Hyperpolarization, but not depolarization, increases intracellular Ca²⁺ level in cultured chick myoblasts

Ca²⁺ influx appears to be important for triggering myoblast fusion. It remains, however, unclear how Ca²⁺ influx rises prior to myoblast fusion. The present study examines a possible involvement of the voltage-dependent Ca²⁺ influx pathways. Treatment with the L-type Ca²⁺ channel blockers, diltiazem, and nifedipine did not alter cytosolic Ca²⁺ levels. Depolarization with high K⁺ solution and activation of Ca²⁺ channel with Bay K 8644, and agonist of voltage dependent Ca²⁺ channels, failed to elicit increases intracellular Ca²⁺ level, indicating the absence of depolarization-operated mechanisms.
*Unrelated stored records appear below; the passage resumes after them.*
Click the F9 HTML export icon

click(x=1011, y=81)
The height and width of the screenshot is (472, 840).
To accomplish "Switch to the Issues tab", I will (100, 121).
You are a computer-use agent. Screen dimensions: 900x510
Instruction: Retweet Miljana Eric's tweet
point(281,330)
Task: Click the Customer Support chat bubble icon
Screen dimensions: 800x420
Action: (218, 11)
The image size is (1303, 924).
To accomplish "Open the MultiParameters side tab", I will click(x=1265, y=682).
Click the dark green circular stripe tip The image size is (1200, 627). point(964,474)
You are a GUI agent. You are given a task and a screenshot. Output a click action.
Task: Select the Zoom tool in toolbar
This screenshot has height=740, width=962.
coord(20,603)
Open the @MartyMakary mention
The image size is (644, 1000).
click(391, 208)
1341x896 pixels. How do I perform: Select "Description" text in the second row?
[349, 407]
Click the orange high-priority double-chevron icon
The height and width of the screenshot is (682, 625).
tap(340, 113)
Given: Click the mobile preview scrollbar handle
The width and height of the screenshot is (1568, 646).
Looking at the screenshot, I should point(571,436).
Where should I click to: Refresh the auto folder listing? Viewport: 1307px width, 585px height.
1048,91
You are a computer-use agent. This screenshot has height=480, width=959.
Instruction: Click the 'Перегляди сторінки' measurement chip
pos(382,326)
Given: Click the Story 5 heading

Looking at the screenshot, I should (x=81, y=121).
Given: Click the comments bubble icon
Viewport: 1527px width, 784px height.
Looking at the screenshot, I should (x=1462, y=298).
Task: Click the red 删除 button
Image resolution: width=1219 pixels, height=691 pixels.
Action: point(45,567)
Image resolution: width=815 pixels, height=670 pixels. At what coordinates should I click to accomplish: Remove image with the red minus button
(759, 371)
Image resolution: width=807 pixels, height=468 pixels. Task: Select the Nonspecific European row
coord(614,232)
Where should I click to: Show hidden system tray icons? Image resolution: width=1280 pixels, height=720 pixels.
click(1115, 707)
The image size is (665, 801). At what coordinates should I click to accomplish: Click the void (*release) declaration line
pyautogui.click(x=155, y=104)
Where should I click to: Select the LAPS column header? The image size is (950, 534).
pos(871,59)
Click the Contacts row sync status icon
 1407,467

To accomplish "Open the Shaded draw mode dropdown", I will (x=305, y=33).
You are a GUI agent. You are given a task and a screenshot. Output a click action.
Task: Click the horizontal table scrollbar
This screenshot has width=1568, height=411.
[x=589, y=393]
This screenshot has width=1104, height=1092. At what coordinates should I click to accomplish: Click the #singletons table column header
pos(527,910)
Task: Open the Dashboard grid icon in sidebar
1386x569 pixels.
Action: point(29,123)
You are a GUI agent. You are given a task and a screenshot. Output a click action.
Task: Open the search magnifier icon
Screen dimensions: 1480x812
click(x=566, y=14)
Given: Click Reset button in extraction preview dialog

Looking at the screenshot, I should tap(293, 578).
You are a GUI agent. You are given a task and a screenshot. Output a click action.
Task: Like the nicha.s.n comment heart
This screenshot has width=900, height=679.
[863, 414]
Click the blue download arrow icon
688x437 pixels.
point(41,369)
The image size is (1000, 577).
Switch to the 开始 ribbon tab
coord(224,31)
In contrast, phloretin, an agonist of Ca²⁺-activated potassium (K_Ca) channels, was able to hyperpolarize membrane potential and promoted Ca²⁺ influx. These effects were completely abolished by treatment of charybdotoxin, a specific inhibitor of K_Ca channels. In addition, gadolinium, a potent stretch-activated channel (SAC) blocker, prevented the phloretin-mediated Ca²⁺ increase, indicating the involvement of SACs in Ca²⁺ influx. Furthermore, phloretin stimulated precocious myoblast fusion and this effect was blocked with gadolinium or charybdotoxin. Taken together, these results suggest that induced hyperpolarization, but not depolarization increases Ca²⁺ influx through stretch-activated channels, and in turn triggers myoblast fusion.